* Exercise description
Scan the material for "agent". Copy every line it appears in.

______

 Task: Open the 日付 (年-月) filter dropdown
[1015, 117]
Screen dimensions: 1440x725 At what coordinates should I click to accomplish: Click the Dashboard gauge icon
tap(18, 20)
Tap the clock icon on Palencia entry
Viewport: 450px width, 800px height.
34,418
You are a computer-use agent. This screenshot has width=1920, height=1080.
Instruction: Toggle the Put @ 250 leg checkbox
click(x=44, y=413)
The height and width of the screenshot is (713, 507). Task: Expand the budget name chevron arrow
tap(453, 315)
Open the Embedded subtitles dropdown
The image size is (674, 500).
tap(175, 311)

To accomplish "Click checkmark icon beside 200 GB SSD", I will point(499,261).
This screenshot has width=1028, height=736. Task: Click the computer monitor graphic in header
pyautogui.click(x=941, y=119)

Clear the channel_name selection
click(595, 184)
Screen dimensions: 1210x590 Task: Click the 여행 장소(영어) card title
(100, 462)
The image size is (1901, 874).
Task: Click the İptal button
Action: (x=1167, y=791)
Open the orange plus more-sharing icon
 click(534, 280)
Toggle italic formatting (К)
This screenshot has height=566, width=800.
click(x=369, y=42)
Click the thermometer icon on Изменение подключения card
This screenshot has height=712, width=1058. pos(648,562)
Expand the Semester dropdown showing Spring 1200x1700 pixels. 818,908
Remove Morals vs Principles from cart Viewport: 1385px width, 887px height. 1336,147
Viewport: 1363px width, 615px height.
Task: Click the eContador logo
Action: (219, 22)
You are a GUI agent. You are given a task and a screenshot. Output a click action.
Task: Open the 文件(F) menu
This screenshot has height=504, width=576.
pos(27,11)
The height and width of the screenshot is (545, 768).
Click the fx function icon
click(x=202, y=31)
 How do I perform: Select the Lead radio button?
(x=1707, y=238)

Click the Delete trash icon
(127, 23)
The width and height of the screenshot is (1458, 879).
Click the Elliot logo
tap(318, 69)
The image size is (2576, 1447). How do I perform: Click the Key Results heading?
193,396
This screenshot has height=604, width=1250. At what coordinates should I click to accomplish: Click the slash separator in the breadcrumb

______

* Exercise result
You are a computer-use agent. This screenshot has width=1920, height=1080.
You are a GUI agent. You are given a task and a screenshot. Output a click action.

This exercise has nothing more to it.